The concomitant use of desvenlafaxine with MAOIs intended to treat psychiatric disorders is contraindicated. Desvenlafaxine should also not be started in a patient who is being treated with MAOIs such as linezolid or intravenous methylene blue. All reports with methylene blue that provided information on the route of administration involved intravenous administration in the dose range of 1 mg/kg to 8 mg/kg. No reports involved the administration of methylene blue by other routes (such as oral tablets or local tissue injection) or at lower doses. There may be circumstances when it is necessary to initiate treatment with a MAOI such as linezolid or intravenous methylene blue in a patient taking desvenlafaxine. Desvenlafaxine should be discontinued before initiating treatment with the MAOI [seeContraindications(4) and Dosage and Administration (2.6)].
If concomitant use of desvenlafaxine with other serotonergic drugs, including triptans, tricyclic antidepressants, fentanyl, lithium, tramadol, buspirone, amphetamines, tryptophan, and St. John's Wort is clinically warranted, patients should be made aware of a potential increased risk for serotonin syndrome, particularly during treatment initiation and dose increases.
Treatment with desvenlafaxine and any concomitant serotonergic agents should be discontinued immediately if the above events occur and supportive symptomatic treatment should be initiated.
Patients receiving desvenlafaxine should have regular monitoring of blood pressure since increases in blood pressure were observed in clinical studies [see Adverse Reactions (6.1)]. Pre-existing hypertension should be controlled before initiating treatment with desvenlafaxine. Caution should be exercised in treating patients with pre-existing hypertension, cardiovascular, or cerebrovascular conditions that might be compromised by increases in blood pressure. Cases of elevated blood pressure requiring immediate treatment have been reported with desvenlafaxine.
Sustained blood pressure increases could have adverse consequences. For patients who experience a sustained increase in blood pressure while receiving desvenlafaxine, either dose reduction or discontinuation should be considered [see Adverse Reactions (6.1)].
SSRIs and SNRIs, including desvenlafaxine, may increase the risk of bleeding events. Concomitant use of aspirin, nonsteroidal anti-inflammatory drugs, warfarin, and other anticoagulants may add to this risk. Case reports and epidemiological studies (case-control and cohort design) have demonstrated an association between use of drugs that interfere with serotonin reuptake and the occurrence of gastrointestinal bleeding. Bleeding events related to SSRIs and SNRIs have ranged from ecchymosis, hematoma, epistaxis, and petechiae to life-threatening hemorrhages. Patients should be cautioned about the risk of bleeding associated with the concomitant use of desvenlafaxine and NSAIDs, aspirin, or other drugs that affect coagulation or bleeding.

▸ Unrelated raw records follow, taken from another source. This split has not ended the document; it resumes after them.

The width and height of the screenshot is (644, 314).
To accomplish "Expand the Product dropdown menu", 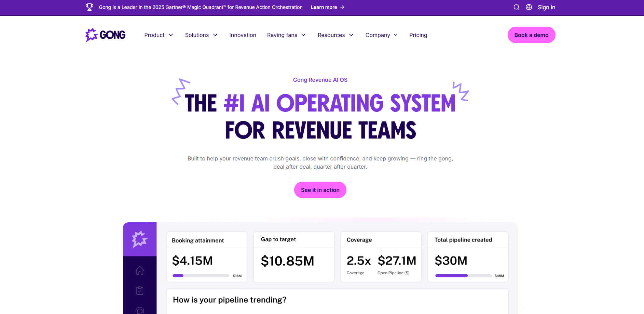I will pyautogui.click(x=159, y=35).
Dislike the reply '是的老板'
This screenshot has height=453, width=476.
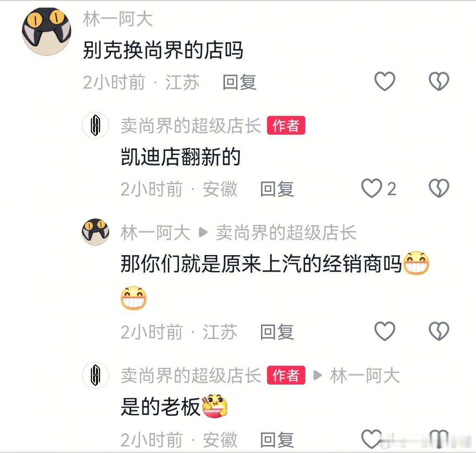[x=439, y=439]
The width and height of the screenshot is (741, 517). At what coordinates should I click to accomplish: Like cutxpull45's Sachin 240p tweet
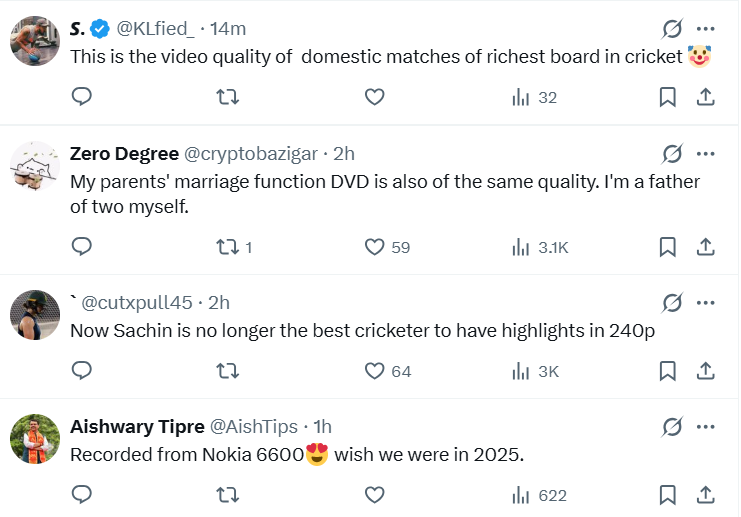(x=375, y=371)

Angle-Closure Glaucoma: The pupillary dilation that occurs following use of many antidepressant drugs including desvenlafaxine may trigger an angle closure attack in a patient with anatomically narrow angles who does not have a patent iridectomy.

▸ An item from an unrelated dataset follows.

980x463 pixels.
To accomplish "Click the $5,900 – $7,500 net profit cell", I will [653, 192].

During all MDD phase 2 and phase 3 studies, mania was reported for approximately 0.02% of patients treated with desvenlafaxine. Activation of mania/hypomania has also been reported in a small proportion of patients with major affective disorder who were treated with other marketed antidepressants. As with all antidepressants, desvenlafaxine should be used cautiously in patients with a history or family history of mania or hypomania.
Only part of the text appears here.